Il nostro obiettivo primario, in questo momento, è aiutare quanto più possibile le famiglie, non farle sentire sole in questo momento, sapendo che abbiamo ben presenti le difficoltà che sono costrette ad affrontare. Stiamo lavorando per trovare delle soluzioni realmente percorribili, ma solo se sarà possibile e in totale sicurezza, posto che in questo momento storico, la priorità per tutti noi è legata alla nostra salute e a quelli dei nostri concittadini.
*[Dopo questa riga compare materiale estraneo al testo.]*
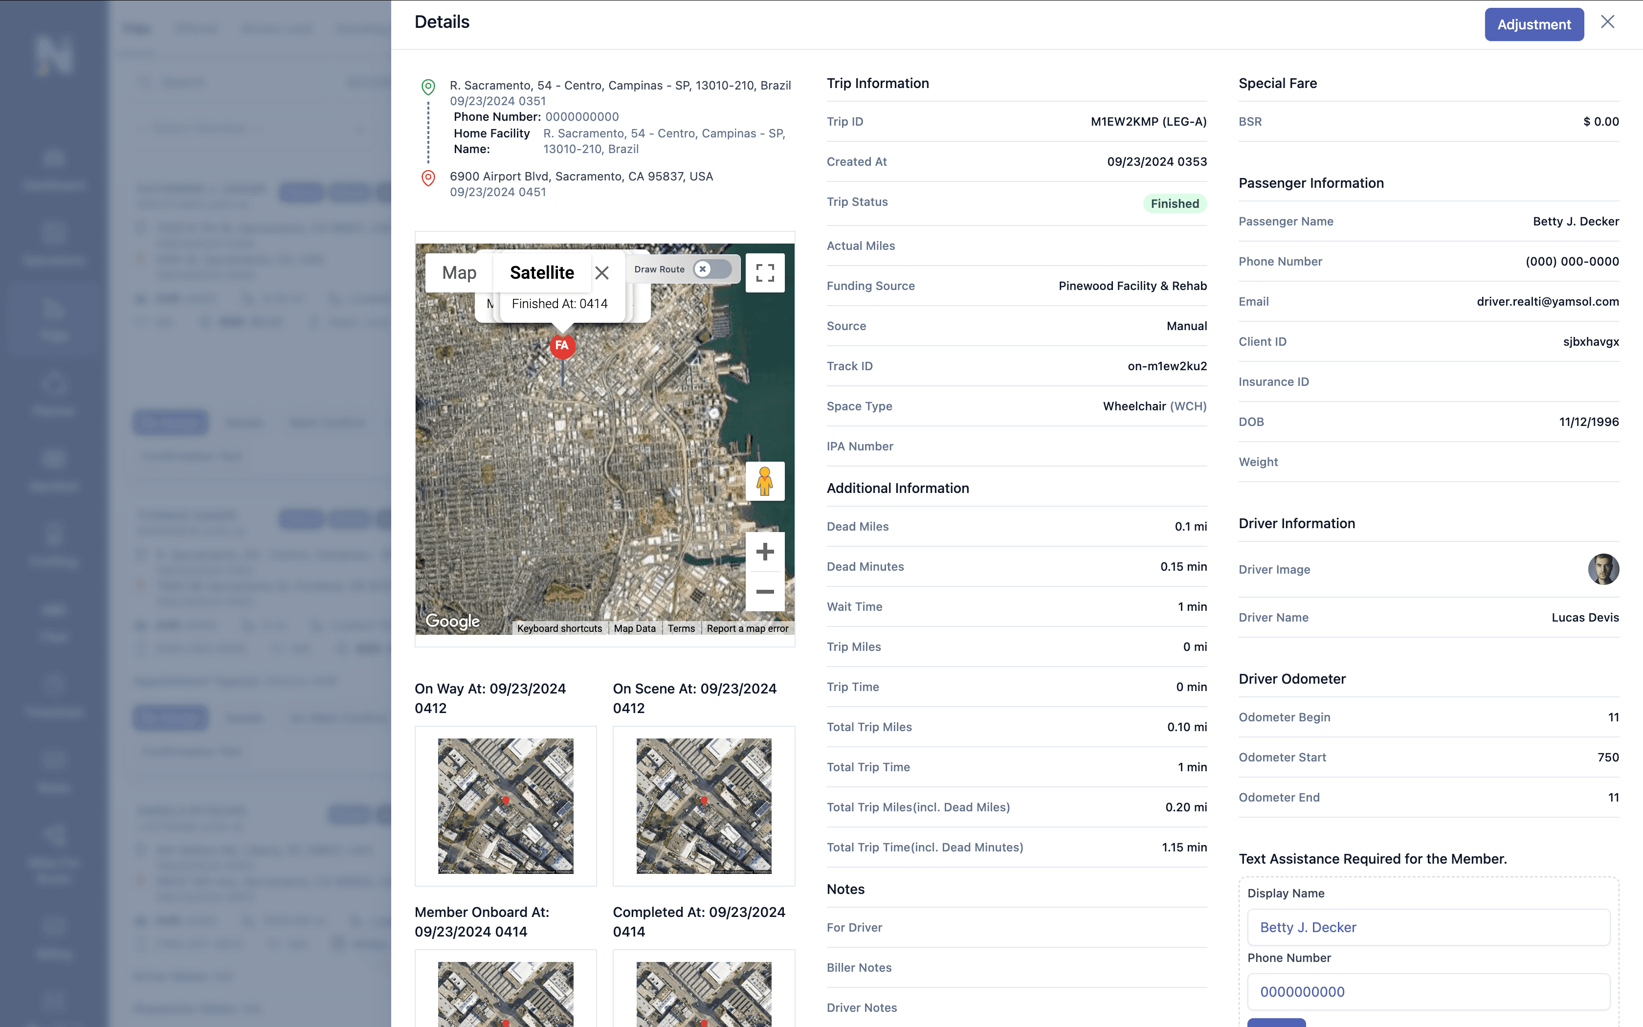1643x1027 pixels.
Task: Open the On Scene At map thumbnail
Action: coord(703,806)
Le famiglie della nostra provincia, va sottolineato, hanno dimostrato in questi due mesi una capacità di resilienza notevole. Hanno saputo riorganizzare da un giorno all’altro la propria vita e quella dei loro figli, instaurando nuove abitudini e adattandosi alla quarantena; molti genitori sono anche diventati dei preziosi collaboratori degli insegnanti: mamme e papà infatti seguono i più piccoli nella didattica a distanza, tengono conto di compiti e scadenze e sostengono gli studenti più giovani nell’approccio alla tecnologia“.